- [What you are asked to do]:
Copy out the lines word for word, starting with the line with "on y-tick-label: 0.00020." and going on through the line with "Looking at the image, I should click on (97, 350).", and give only those lines.

- [Material supplied]:
------------

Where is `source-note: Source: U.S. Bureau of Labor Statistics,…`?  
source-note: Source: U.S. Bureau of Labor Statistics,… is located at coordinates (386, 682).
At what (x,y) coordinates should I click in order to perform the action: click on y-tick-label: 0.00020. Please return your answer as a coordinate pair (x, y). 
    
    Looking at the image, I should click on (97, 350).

------------

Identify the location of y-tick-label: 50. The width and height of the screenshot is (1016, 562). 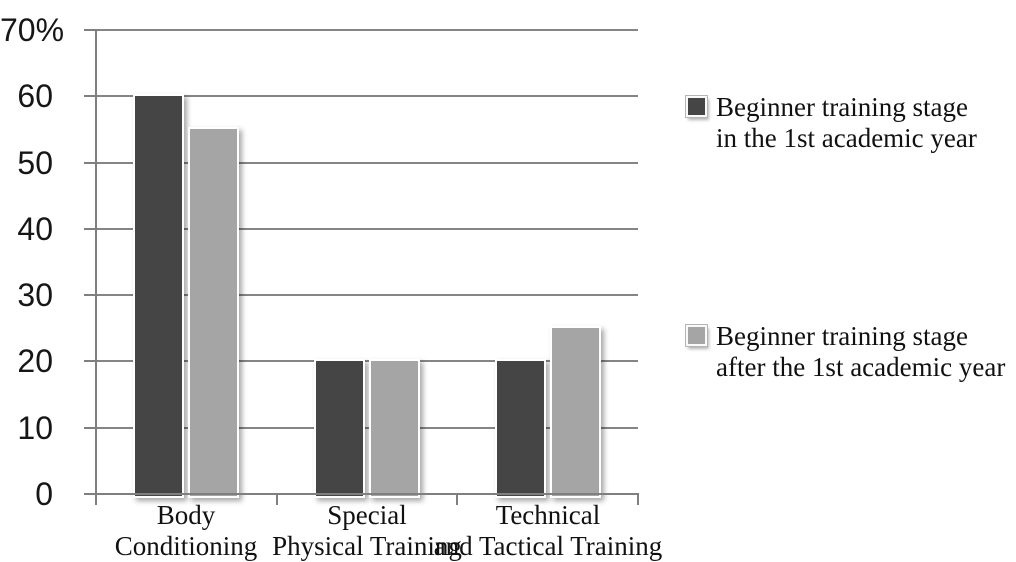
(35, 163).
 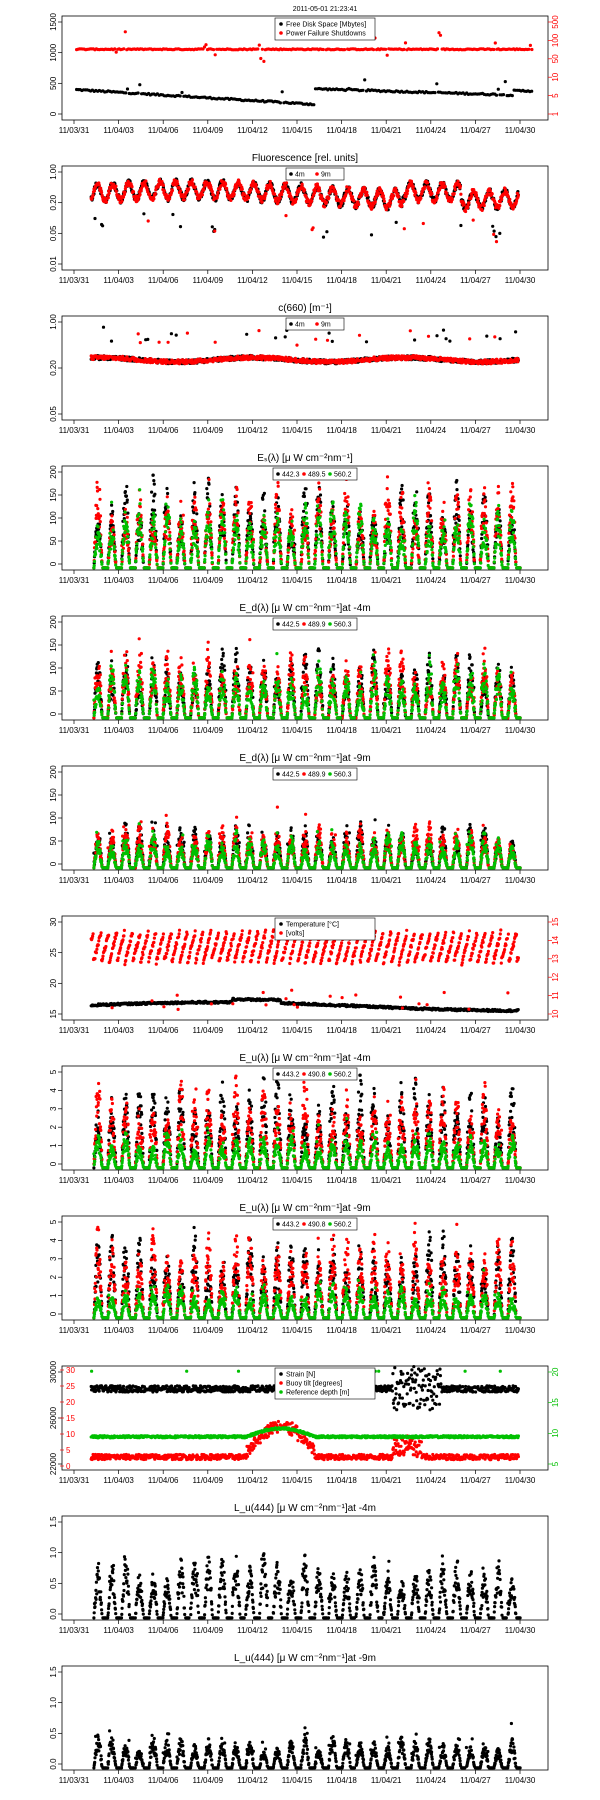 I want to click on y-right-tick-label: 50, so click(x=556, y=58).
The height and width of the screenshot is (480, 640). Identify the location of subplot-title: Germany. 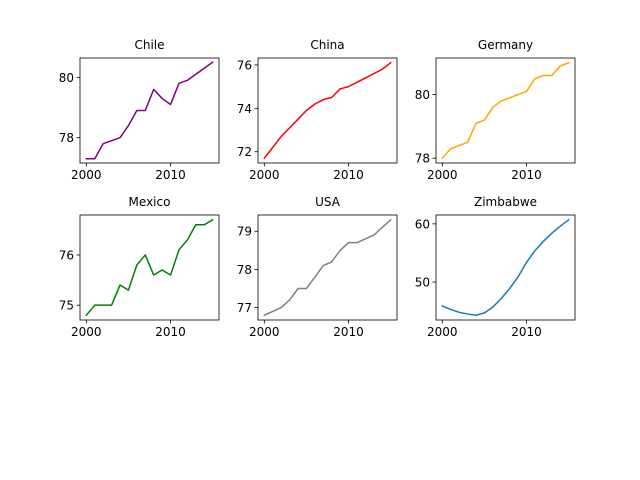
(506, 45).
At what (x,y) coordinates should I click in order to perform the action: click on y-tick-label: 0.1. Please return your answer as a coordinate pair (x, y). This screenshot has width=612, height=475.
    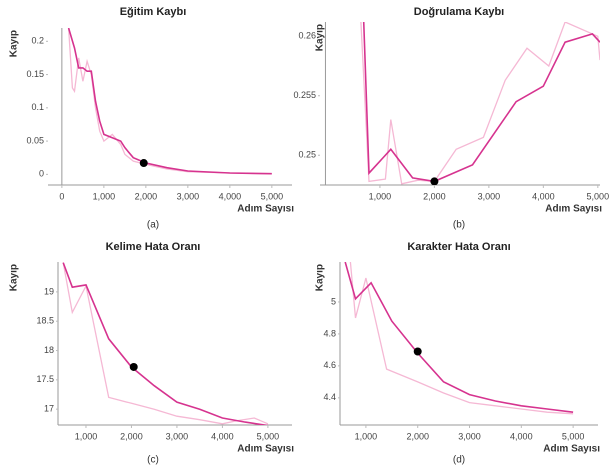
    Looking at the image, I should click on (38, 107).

------------

- [Task solution]:
At what (x,y) coordinates should I click in order to perform the action: click on y-tick-label: 0.00020. Please return your answer as a coordinate pair (x, y). 
    
    Looking at the image, I should click on (97, 350).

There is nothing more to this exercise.